Some religious organizations tried to avoid a confrontation with the IRS by stopping just short of direct election endorsements. One incident involved the Billy Graham Evangelistic Association (BGEA). On Oct. 11, Graham, who is 94, met with Romney, prayed with him and promised to help his candidacy.

Shortly after that, the BGEA, now led by Graham’s bombastic son Franklin, began placing full-page newspaper ads in national dailies as well as swing-state newspapers.

The ads featured a large photo of the senior Graham. The text read in part, “I strongly urge you to vote for candidates who support the biblical definition of marriage between a man and a woman, protect the sanctity of life and defend our religious freedoms.” (At the same time, material critical of Mormonism was scrubbed from the ministry website.)

Religious Right groups also worked hard  to build a ground game. Ralph Reed’s Faith & Freedom Coalition reportedly received a $10 million donation from right-wing donors to mobilize evangelicals for the GOP.

The ever-boastful Reed announced that he would produce 25 million voter guides and reach out to 117,000 churches. Critics were skeptical of the claim. Scholars estimate there are only 350,000 congregations total in the United States, and most of them would not be inclined to help Reed.

Indeed, Reed’s much-ballyhooed grassroots operation failed to sprout. Although exit polls showed Romney winning white evangelicals nationally by the large margin of 78 percent, evangelical turnout dropped in three key states – Ohio, Virginia and Florida.

In addition, Obama took the Cath­olic vote 50 percent to 48 percent and did well with Jews (69 percent to 30 percent) and the unaffiliated (70 percent to 26 percent).

In the waning days of the race, Republican strategists threw a Hail Mary pass and dispatched vice presidential hopeful U.S. Rep. Paul Ryan (R-Wisc.) to rally the right-wing evangelical base one last time.

In a Nov. 4 phone call organized by Reed’s group, Ryan, a conservative Catholic popular with the Religious Right, stoked the flames of the culture war. He told participants that Obama is seeking “a path that grows government, restricts freedom and liberty and compromises those values – those Judeo-Christian, Western civilization values – that made us a great and exceptional nation in the first place.”

But voters were focused on jobs, not “Judeo-Christian values.” By an overwhelming margin, they told pollsters that the economy was their main concern, not the social issues that preoccupy the Religious Right.

Movement leaders reacted to the election results with dismay but resolve.  On Nov. 7, Gary Bauer, president of American Values, issued a bitter message asserting, “[Obama] has no mandate. In the months ahead, we will pray more, work harder and do everything possible to save this good and decent land.”

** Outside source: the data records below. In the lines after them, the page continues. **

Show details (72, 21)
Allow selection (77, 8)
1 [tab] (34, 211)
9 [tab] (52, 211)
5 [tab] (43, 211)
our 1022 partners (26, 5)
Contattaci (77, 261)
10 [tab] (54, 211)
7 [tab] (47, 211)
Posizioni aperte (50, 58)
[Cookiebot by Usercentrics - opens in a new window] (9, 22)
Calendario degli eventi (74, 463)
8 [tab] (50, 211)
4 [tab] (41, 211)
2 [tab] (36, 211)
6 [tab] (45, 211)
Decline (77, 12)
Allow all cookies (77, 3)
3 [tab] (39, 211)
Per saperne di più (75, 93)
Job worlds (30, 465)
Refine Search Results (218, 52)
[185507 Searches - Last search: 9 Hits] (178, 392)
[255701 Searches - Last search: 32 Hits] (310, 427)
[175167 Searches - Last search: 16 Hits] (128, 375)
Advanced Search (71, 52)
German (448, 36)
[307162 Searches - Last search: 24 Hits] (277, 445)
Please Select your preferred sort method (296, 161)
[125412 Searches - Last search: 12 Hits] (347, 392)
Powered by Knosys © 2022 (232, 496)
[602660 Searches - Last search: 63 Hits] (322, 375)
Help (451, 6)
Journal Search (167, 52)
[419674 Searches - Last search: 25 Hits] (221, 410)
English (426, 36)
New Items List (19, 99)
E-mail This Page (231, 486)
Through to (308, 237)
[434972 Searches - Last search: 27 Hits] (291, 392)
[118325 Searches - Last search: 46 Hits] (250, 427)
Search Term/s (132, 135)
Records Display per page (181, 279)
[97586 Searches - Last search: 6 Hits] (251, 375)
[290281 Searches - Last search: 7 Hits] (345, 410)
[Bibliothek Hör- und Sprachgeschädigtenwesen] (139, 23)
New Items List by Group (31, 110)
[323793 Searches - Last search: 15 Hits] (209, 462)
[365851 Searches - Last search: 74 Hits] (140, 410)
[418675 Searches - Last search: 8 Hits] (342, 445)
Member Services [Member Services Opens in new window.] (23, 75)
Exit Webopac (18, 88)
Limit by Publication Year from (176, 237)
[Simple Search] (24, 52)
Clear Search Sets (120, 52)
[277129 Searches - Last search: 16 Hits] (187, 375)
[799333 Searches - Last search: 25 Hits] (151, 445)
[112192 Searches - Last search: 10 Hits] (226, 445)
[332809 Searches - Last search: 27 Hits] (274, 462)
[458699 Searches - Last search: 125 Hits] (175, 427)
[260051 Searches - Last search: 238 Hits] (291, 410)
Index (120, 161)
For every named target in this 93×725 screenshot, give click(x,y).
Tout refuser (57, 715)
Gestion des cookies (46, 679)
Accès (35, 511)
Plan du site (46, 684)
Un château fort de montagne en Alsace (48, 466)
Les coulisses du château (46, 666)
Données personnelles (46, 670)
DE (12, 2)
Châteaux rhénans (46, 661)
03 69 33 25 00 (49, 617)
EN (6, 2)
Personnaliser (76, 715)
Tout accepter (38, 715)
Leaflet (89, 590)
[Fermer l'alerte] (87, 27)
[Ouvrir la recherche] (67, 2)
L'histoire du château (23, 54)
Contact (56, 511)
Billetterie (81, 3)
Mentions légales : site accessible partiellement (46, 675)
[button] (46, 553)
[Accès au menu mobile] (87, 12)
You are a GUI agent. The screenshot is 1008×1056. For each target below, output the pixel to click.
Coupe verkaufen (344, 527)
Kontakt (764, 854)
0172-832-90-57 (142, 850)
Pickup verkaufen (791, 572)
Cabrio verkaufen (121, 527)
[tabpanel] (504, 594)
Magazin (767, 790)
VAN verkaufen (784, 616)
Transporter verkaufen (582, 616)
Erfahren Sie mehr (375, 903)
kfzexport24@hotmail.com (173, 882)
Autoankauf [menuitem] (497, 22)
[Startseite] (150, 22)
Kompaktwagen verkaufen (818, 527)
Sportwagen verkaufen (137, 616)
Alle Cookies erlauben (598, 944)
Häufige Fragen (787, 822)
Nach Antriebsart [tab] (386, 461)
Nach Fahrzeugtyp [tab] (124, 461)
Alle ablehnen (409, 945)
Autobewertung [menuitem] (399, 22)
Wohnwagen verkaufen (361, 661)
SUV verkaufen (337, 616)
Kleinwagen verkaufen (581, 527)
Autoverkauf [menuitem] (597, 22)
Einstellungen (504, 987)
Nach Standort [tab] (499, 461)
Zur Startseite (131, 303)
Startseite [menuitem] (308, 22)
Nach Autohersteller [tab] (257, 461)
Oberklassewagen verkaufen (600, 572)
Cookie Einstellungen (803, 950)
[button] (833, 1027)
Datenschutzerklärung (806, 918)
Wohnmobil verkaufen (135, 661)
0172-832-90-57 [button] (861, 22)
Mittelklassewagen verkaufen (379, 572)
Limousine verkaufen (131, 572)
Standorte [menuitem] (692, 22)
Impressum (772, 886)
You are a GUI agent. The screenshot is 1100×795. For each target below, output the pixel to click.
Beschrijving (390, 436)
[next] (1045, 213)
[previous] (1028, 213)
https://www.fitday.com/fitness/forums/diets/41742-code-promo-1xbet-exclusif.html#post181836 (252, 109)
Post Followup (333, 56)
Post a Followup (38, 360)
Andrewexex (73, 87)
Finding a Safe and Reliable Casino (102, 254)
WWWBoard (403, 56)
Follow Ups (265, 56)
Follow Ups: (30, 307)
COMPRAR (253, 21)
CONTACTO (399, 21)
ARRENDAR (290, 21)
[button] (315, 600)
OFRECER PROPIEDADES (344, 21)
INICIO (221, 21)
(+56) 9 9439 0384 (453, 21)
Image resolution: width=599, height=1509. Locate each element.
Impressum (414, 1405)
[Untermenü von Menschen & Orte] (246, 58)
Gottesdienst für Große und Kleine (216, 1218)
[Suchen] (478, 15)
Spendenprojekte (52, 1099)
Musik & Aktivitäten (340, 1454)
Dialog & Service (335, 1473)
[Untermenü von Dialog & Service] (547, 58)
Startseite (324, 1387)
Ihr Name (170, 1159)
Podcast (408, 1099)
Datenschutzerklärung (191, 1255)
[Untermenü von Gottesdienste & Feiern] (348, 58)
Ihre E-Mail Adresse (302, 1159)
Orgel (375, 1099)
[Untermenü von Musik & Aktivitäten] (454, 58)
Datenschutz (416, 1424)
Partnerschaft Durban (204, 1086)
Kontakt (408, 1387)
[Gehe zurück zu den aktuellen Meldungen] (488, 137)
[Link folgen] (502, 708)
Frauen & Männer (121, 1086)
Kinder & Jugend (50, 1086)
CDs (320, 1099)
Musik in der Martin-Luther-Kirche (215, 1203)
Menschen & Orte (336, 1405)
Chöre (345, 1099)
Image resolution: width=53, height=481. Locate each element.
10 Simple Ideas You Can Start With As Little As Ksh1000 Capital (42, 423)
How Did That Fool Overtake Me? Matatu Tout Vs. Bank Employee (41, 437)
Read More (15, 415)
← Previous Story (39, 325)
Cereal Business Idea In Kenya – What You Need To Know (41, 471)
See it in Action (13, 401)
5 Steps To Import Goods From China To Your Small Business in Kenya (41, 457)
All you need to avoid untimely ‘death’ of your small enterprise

Tony Perkins, president of the Fam­ily Research Council, admitted that the results were a setback but vowed to fight on.

“Of course, there will be a temptation after this election for people to despair and disengage, believing that Am­erica is beyond hope,” Perkins wrote to supporters. “It isn’t. Despite the devastation of these last 24 hours, there is no reason to apologize, back away from, or rethink what we stand for.”

He insisted that the GOP consider “a renewed focus on the party’s conservative core.”

AU’s Lynn said he’s glad that heavy-handed efforts by ultra-conservative religious groups to dominate the democratic process failed.

But Lynn was quick to add that no one should assume that this defeat means that the Religious Right is going away. As a matter of fact, the long-time observer of faith and politics said he expects the Religious Right to come back into the political arena with rhetorical guns blazing.

The movement’s stinging defeat in 2012, Lynn said, will only spur theocratic groups to dig in, raise more money and carry forth the banner for the “culture war.”

“I think the battles over contraceptive coverage, marriage equality and other social issues are likely to heat up, not cool down,” Lynn said. “The Catholic bishops and their fundamentalist friends are increasingly desperate. They see their political clout slipping away, and they are going to do everything possible to implement their agenda now.”